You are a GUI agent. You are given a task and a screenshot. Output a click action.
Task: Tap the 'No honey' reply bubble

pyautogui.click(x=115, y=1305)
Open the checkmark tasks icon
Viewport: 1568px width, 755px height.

========

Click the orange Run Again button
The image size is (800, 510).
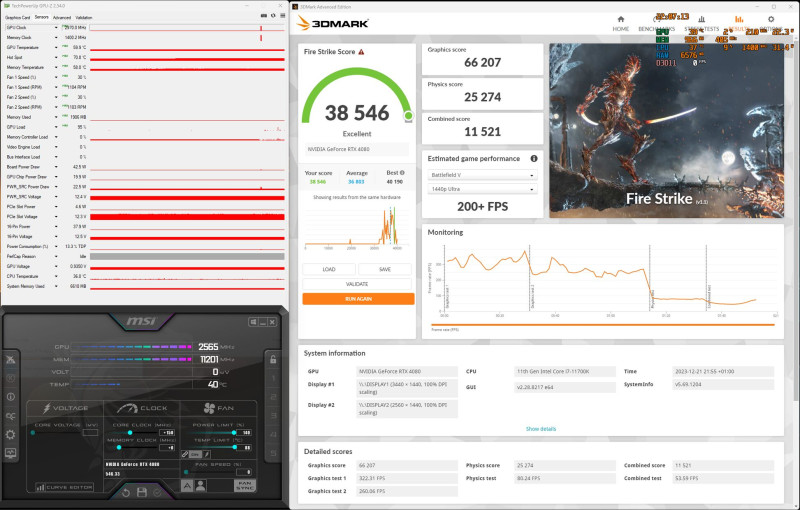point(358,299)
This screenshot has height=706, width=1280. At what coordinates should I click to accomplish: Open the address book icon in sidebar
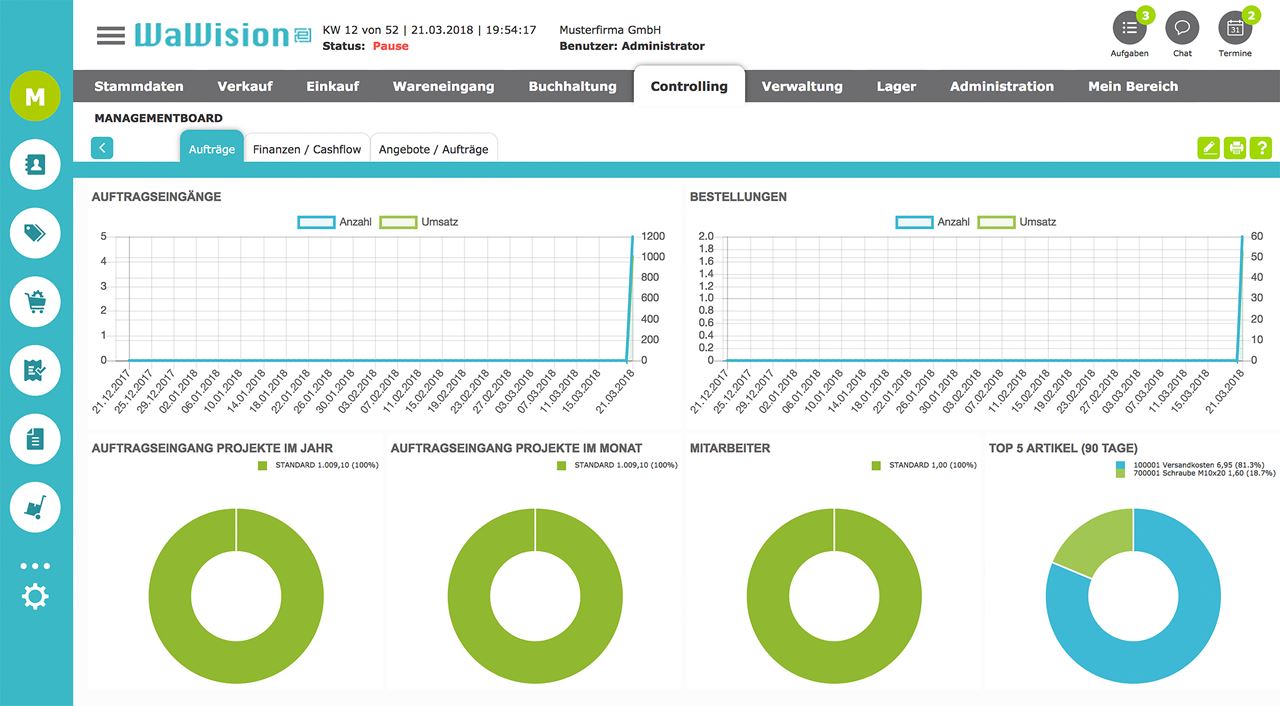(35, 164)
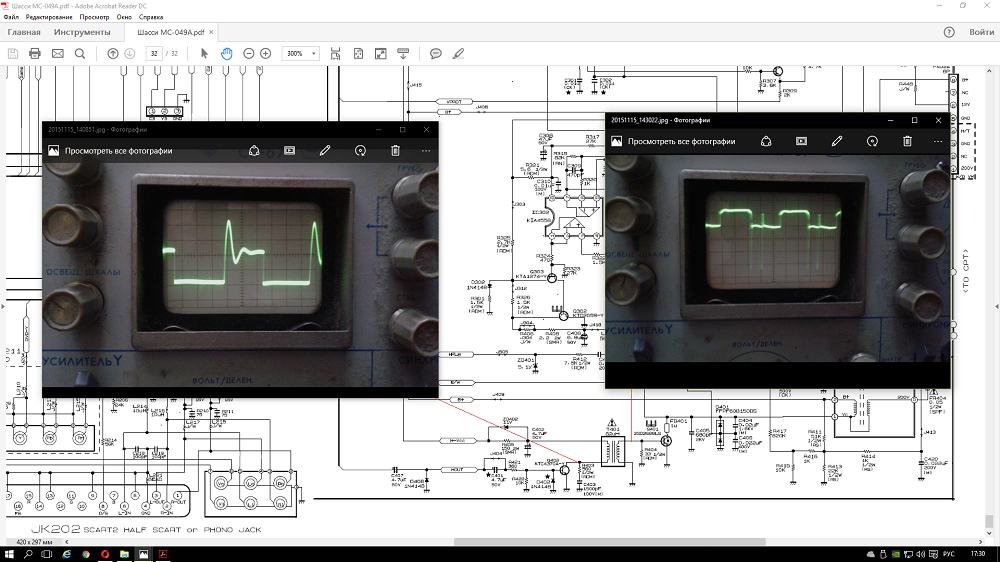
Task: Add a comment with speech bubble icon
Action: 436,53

========

-- Brief --
After locating the line with "Open the checkmark tasks icon" in the material above, return it and each line after it exactly, ending at the line with "Viewport: 1568px width, 755px height.".

-- Response to this exercise --
Open the checkmark tasks icon
Viewport: 1568px width, 755px height.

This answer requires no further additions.